Increasing problems related with climate change and global warming has lead Carbon Dioxide reducing technologies that have receive many attentions. Carbon Dioxide has been identified as the most major greenhouse gas (GHGS) arising from anthropogenic activities. It is very important to reduce anthropogenic Carbon Dioxide emissions in order to counteract global warming. This reaction has very important environmental implications since both Methane and Carbon Dioxide that dominantly produced from municipal solid waste (MSW) contribute to the greenhouse effect. Converting these gases into a valuable feedstock may significantly reduce the atmospheric emissions of Methane and Carbon Dioxide . Due to this condition as develop by past researcher, the efficient commercial production of syngas or synthesis gas (a mixture of Hydrogen and Carbon Monoxide ) is gaining significant attention and consideration worldwide as it is a versatile feedstock that can be used to produce a variety of fuels and chemicals such as Methanol, Fischer-Tropsch fuels, Hydrogen , Ethanol and Dimethyl Ether (DME).
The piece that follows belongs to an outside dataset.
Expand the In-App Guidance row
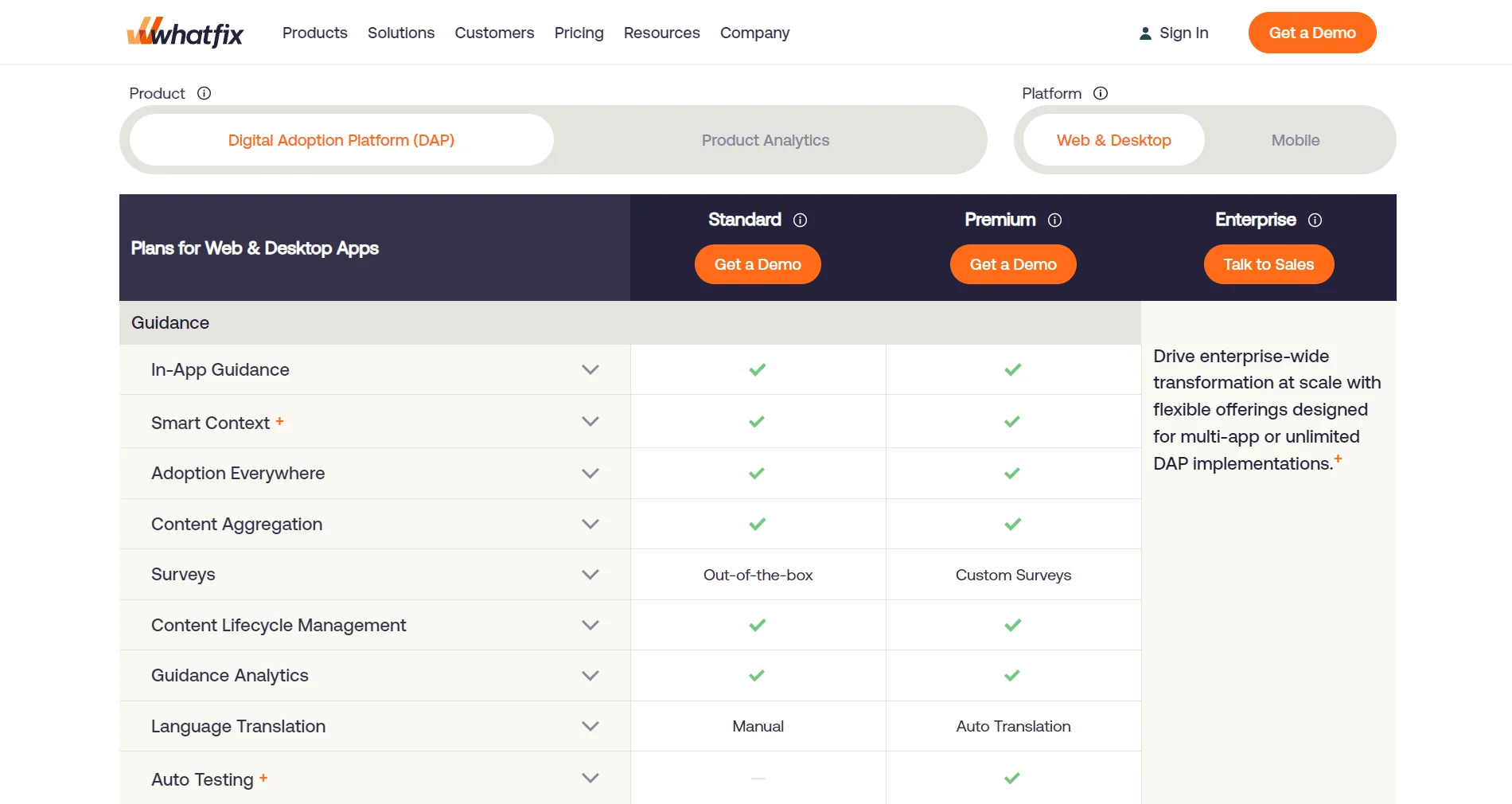 click(x=590, y=369)
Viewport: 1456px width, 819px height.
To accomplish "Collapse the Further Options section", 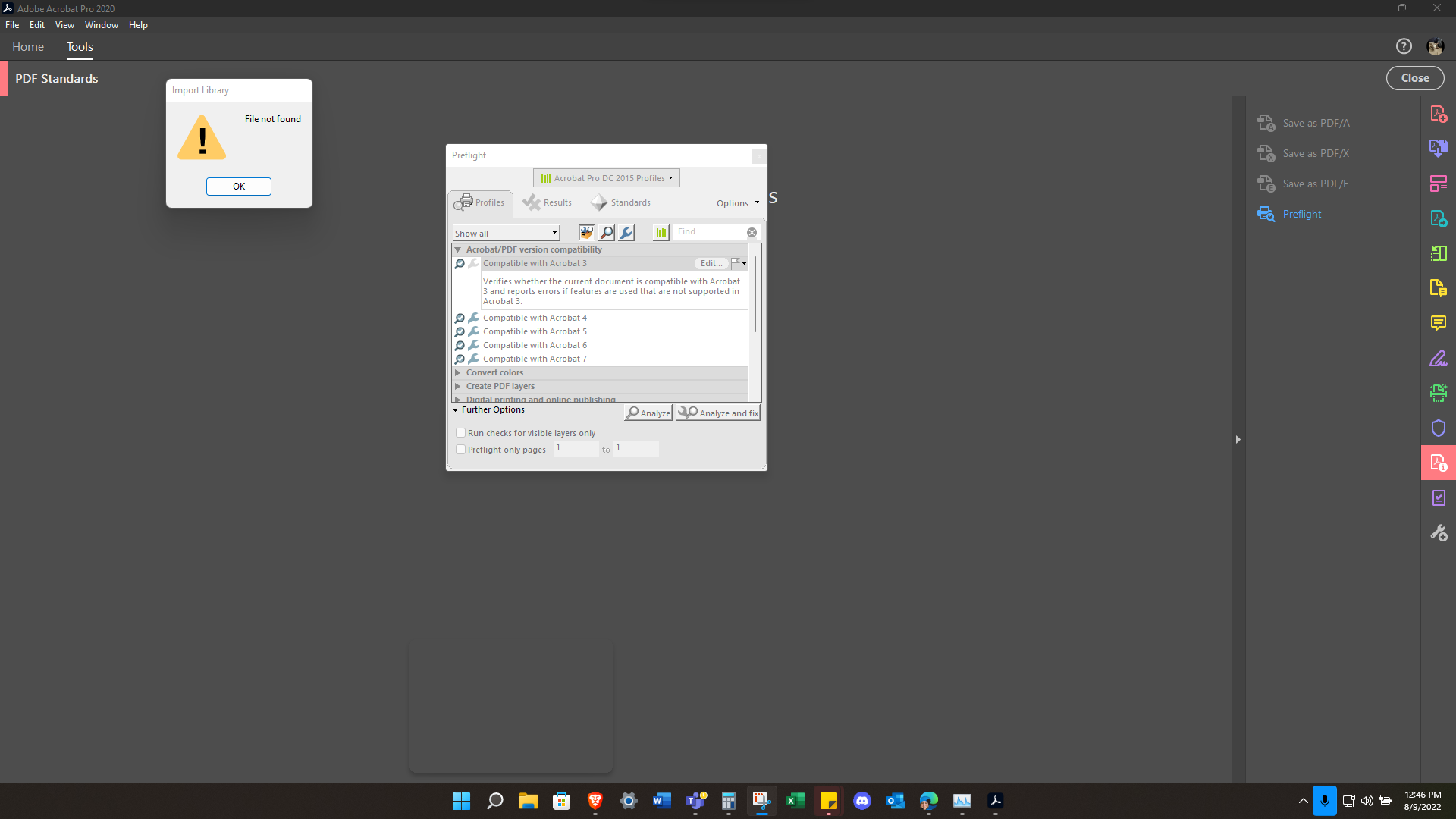I will (x=456, y=410).
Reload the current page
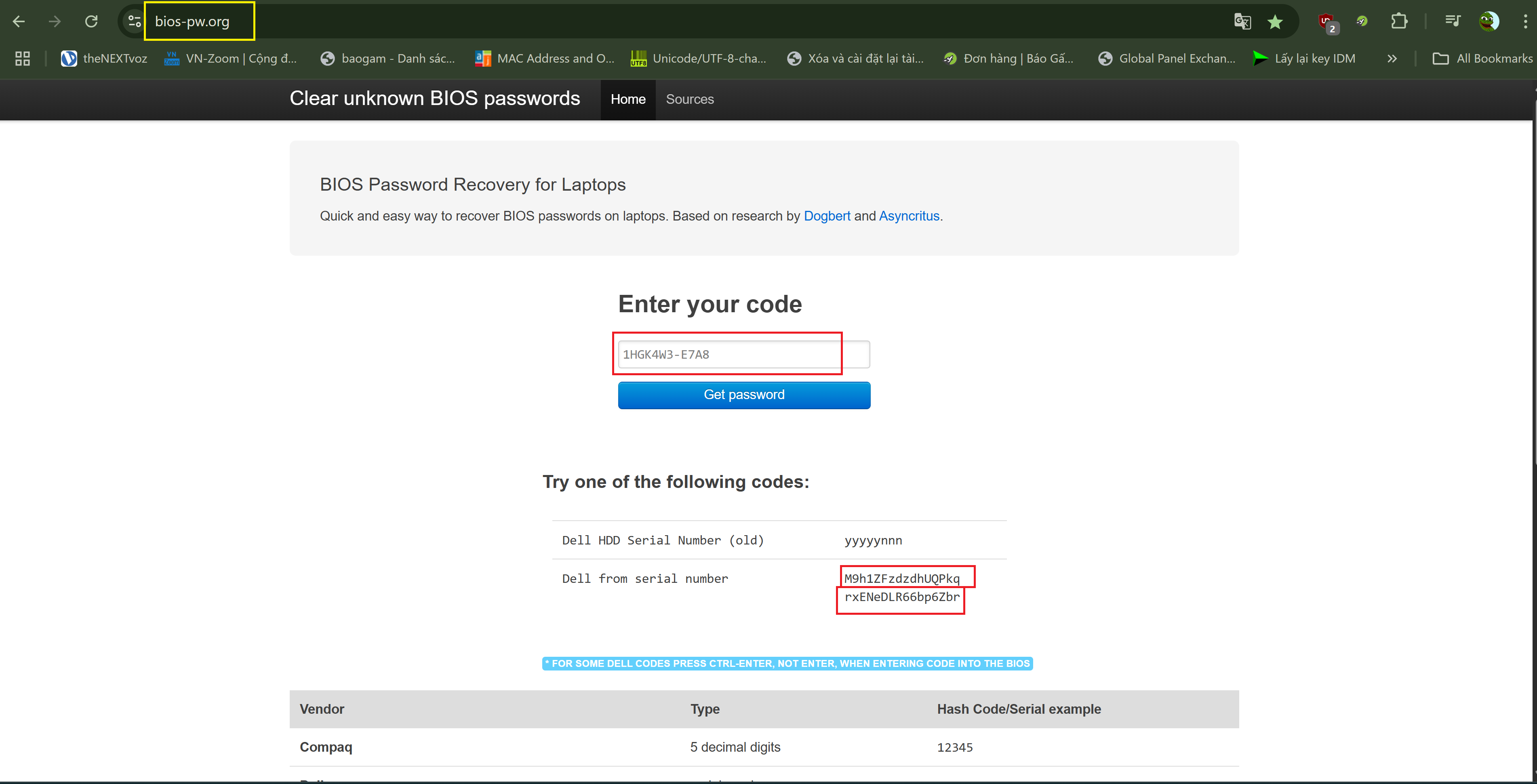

This mixture of Hydrogen and Carbon Monoxide can be produced by natural gas reaction which is Dry Methane reforming between Carbon Dioxide and Methane . The Dry Methane Reforming reaction mechanism is considered quantitatively with four reactions which are Carbon Dioxide (CO2) reduction by Methane (CH4), Reverse Water Shift Gas (RWSG), Carbon Deposition and Carbon removal by a reverse Boudourd reaction. Hence, in this paper we present a comprehensive review on the characteristics of Dry Methane Reforming mechanism that can be used as basic references for future case review. Modeling and simulation of the reforming behavior of mixture Carbon Dioxide and Methane was introduced. The Dry Methane Reforming (DMR) process was simulated using MATLAB simulation software. The stimulated data were evaluated and validated with the previous literature review. A detailed simulation studies is used to identify the essential characteristics of reaction mechanism of Dry Methane Reforming (DMR). The results showed that inlet gas flow in gas phase effect has significant effect to the reactions whereas inlet molar composition ratio of the reactions was found to have no significant effect on the mechanism of Dry Methane Reforming.